What you produce should be the lines from the line containing "Click the red Price OHLC legend dot" through the last line below, both ends included, reproduced exactly and without pictures.
_ _ _
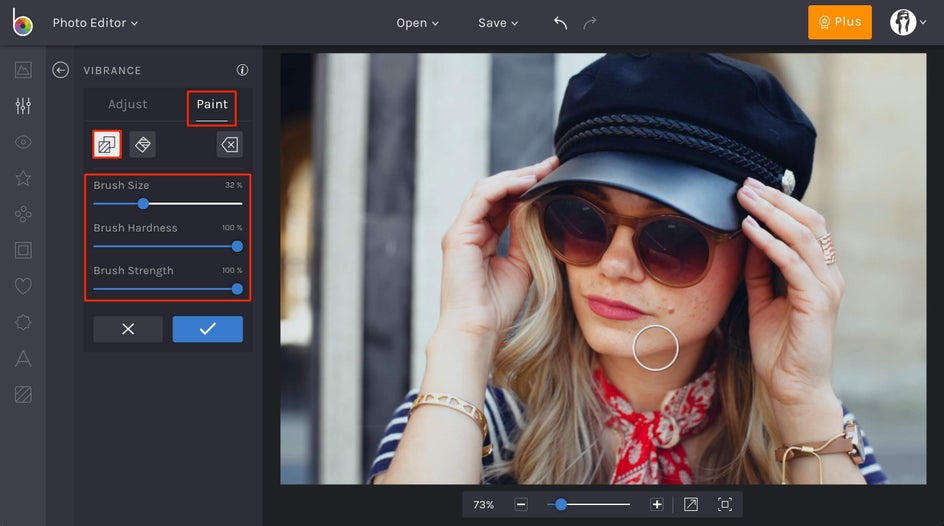This screenshot has height=526, width=944.
Task: Open the Touch Up eye icon
Action: [x=23, y=142]
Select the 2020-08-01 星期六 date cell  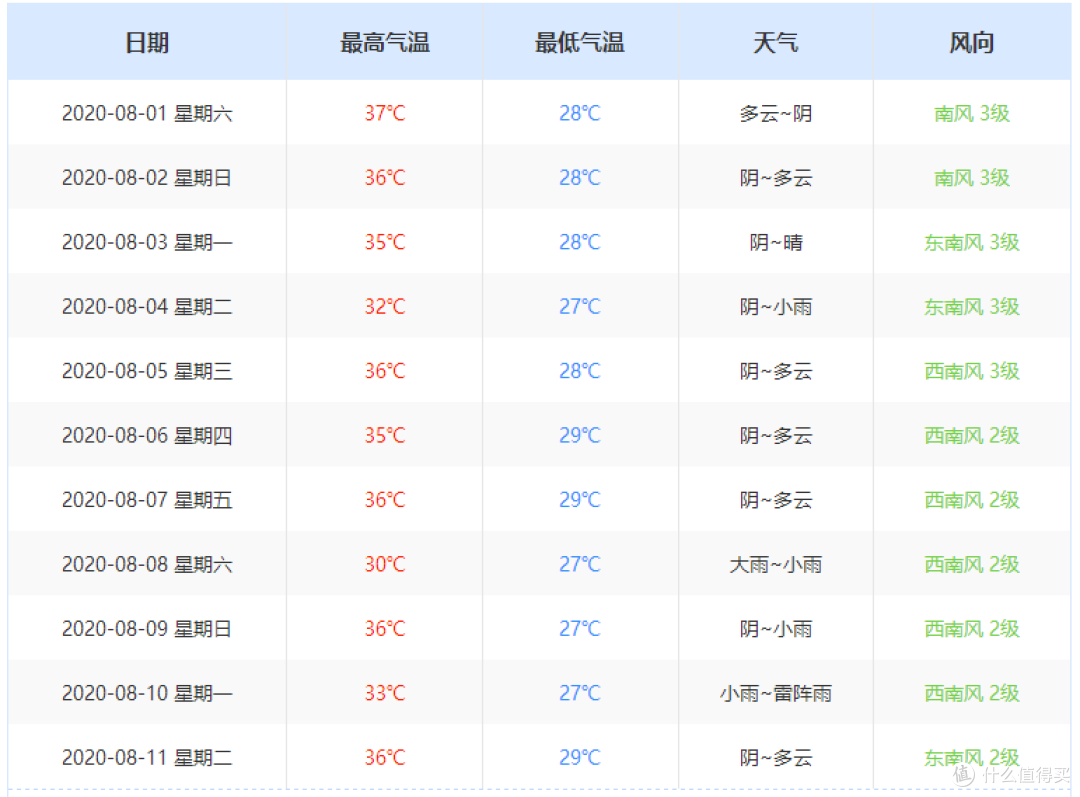click(146, 113)
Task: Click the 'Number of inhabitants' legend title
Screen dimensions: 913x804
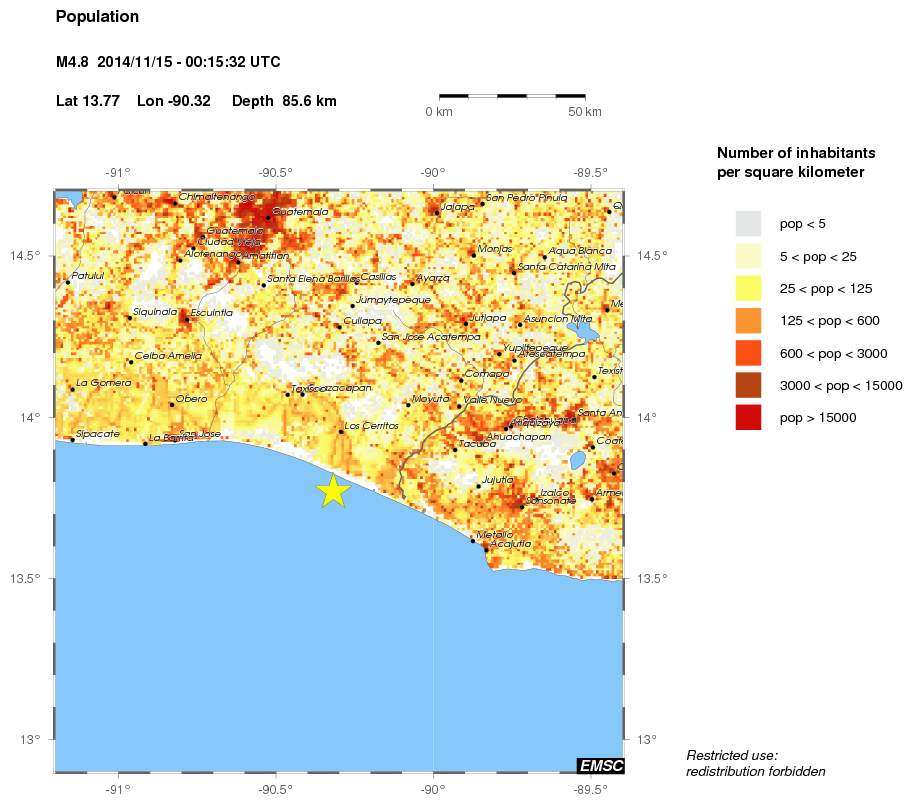Action: pos(795,152)
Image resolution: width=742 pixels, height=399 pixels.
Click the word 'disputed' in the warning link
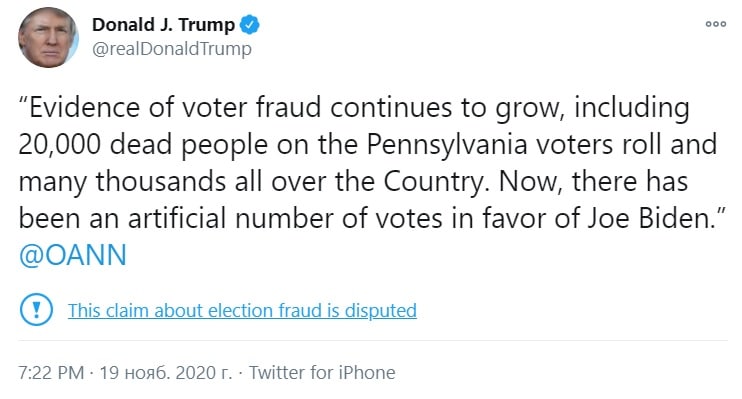[x=380, y=310]
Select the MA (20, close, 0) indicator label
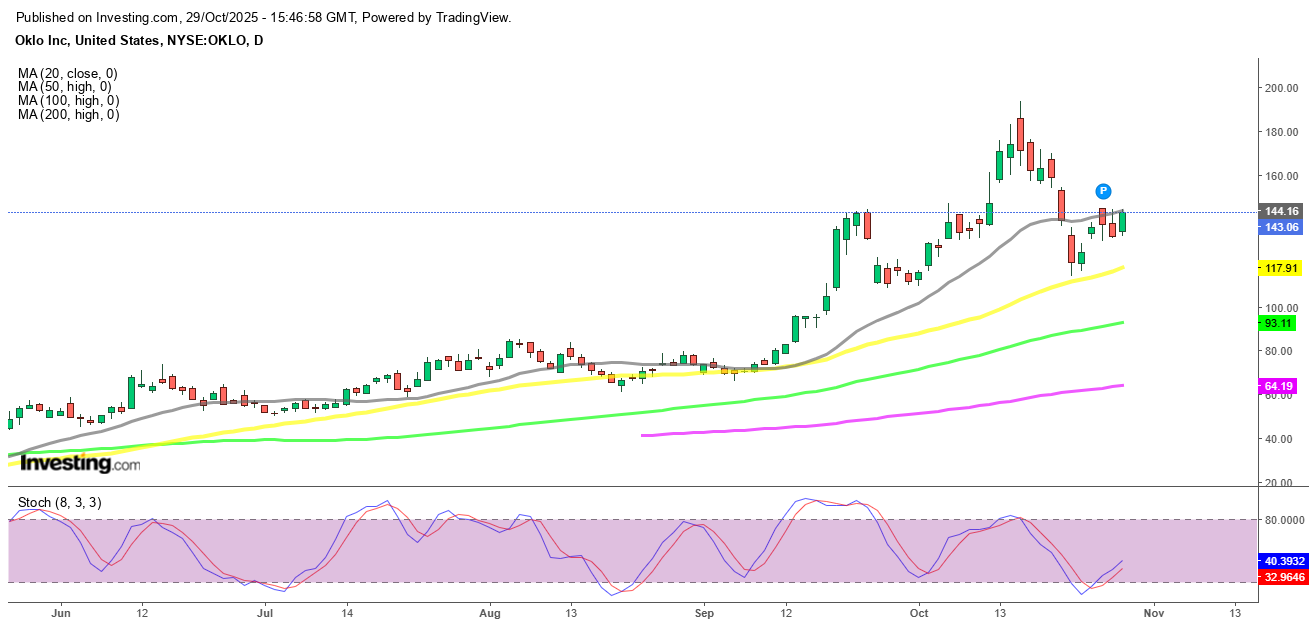The height and width of the screenshot is (626, 1316). click(68, 73)
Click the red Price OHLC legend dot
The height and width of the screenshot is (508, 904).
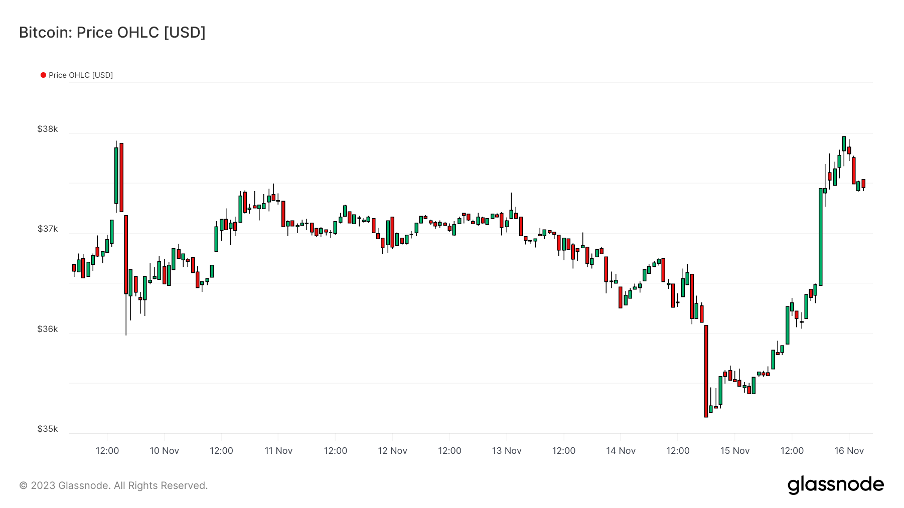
_ _ _
WRITTEN ANSWER
Click the red Price OHLC legend dot
The height and width of the screenshot is (508, 904).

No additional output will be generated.